Calls for space for walkers along busy A39 through Ashcott and Shapwick
By Tim Lethaby
29th Jul 2021 | Local News
Active travel campaigners are calling for space for walkers alongside the A39 along the Polden Hills.
The ancient ridgeway along the Polden Hills, from Ashcott to Bawdrip, made by and for people on foot and droving animals, has become inaccessible to all but motor vehicles, claim local campaigners.
Walkers, horse-riders or mobility carriage-users are effectively excluded, and it is highly risky for anyone who dares cycle, they say.
While parts of Loxley Woods can be accessed on foot via a path, birds are inaudible to the driver, and shy muntjac deer are encountered mainly as roadkill.
The brave cycle commuter who attempts the direct route to Bridgwater from Glastonbury will find themselves at the head of a queue of delivery drivers, car commuters and road freighters, including some that cut across country from international shipping ports. The narrow, straight road suffers frequent crashes.

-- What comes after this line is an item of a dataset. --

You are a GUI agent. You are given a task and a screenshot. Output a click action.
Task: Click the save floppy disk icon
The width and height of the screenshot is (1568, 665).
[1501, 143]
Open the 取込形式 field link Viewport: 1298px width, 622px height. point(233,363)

Susannah Clemence, of Low Traffic Glastonbury, recalls her horror and surprise at hearing from an American friend: "There aren't any footpaths, because nobody walks anywhere here (in California)".
"I never thought it could happen in this country," Susannah said.

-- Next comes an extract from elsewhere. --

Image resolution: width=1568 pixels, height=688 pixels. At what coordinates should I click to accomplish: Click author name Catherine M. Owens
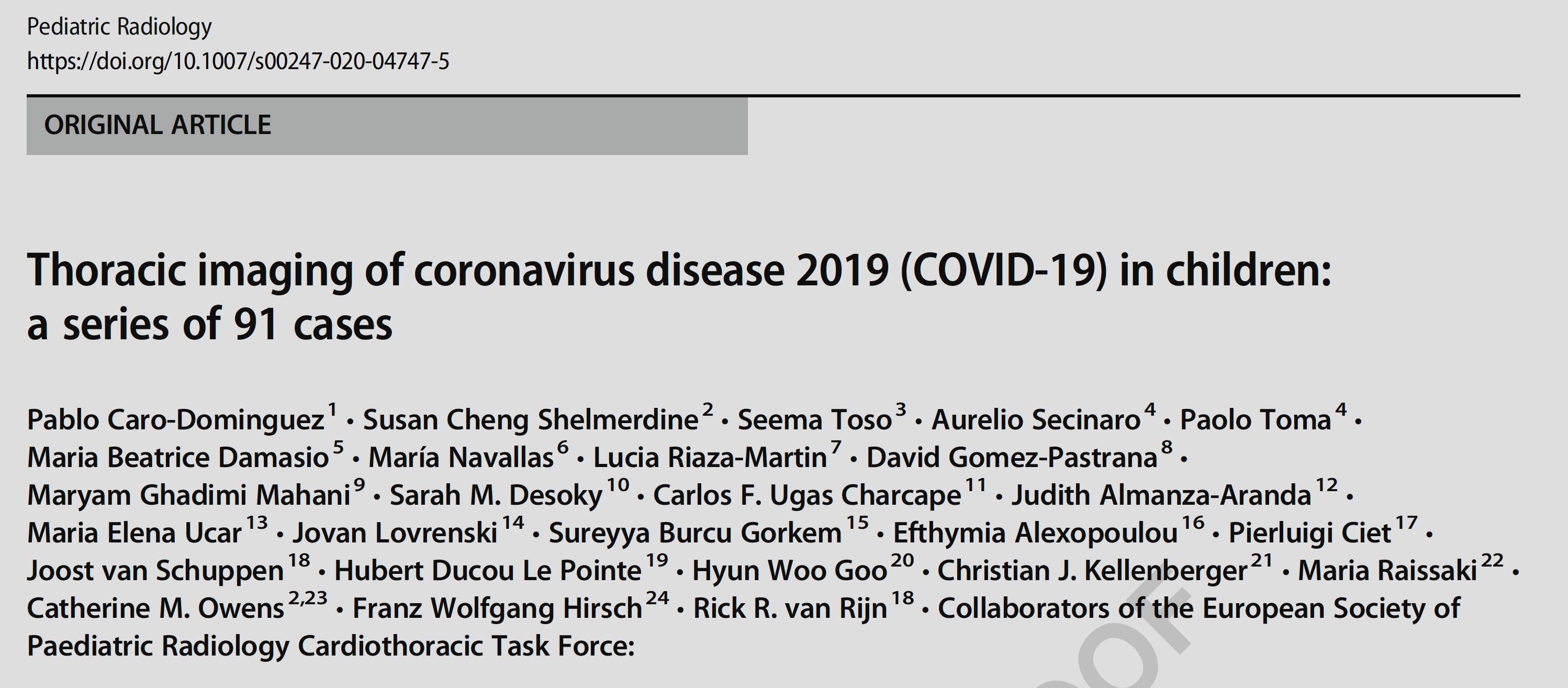tap(156, 609)
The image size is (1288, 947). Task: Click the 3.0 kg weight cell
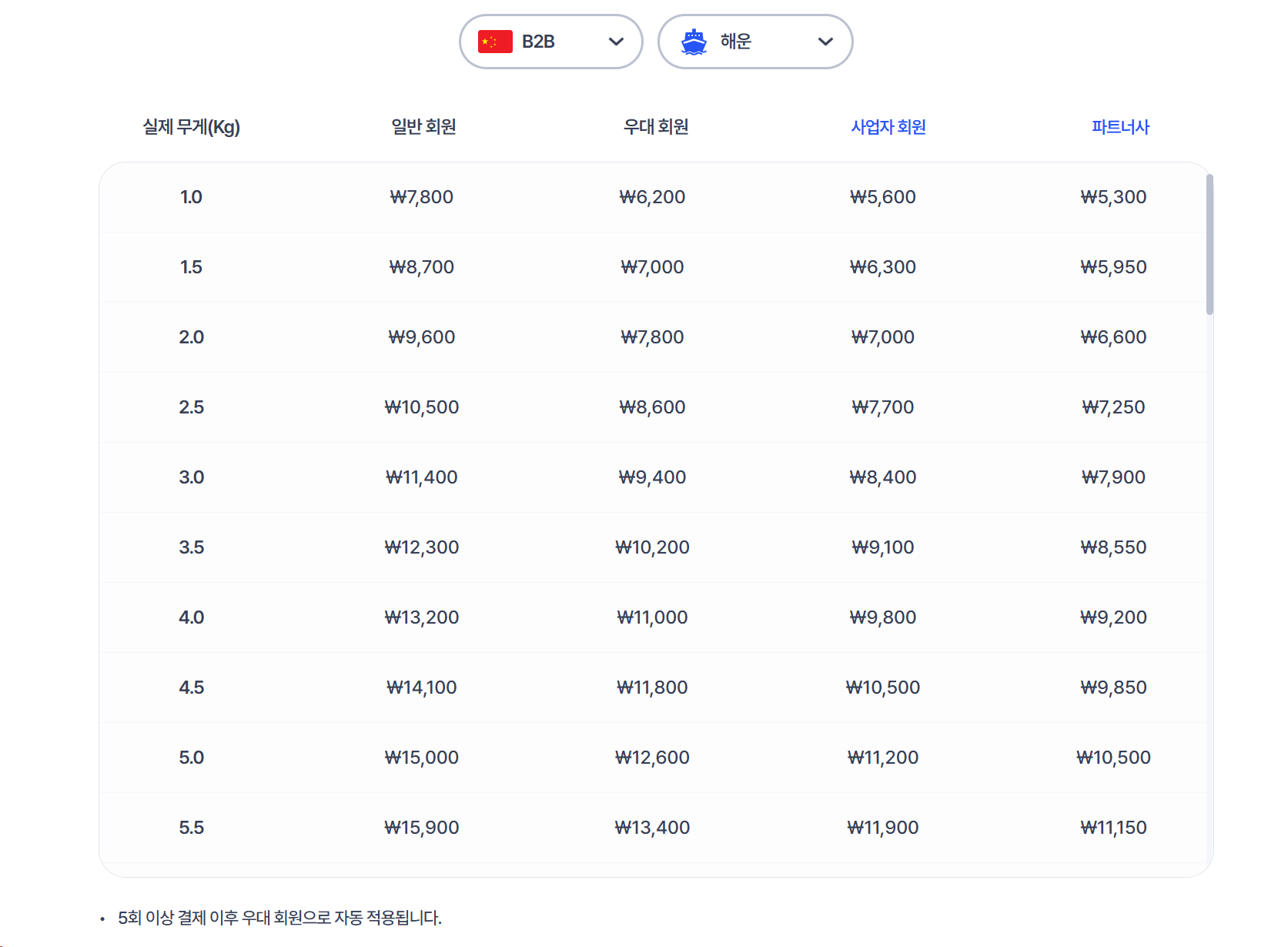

"I told her that we Brits value striding through our historic landscape too much, never to hand the roads over completely to cars. It seems I was wrong."
The campaigners point out that when there is no separate footpath, it only takes a few speeding cars, vans in a hurry and oversized lorries to make a rural road unusable by active travel, even though we have the right to use it, are encouraged to do so, and want to.
"Give us the space to walk," said Susannah, "and we will."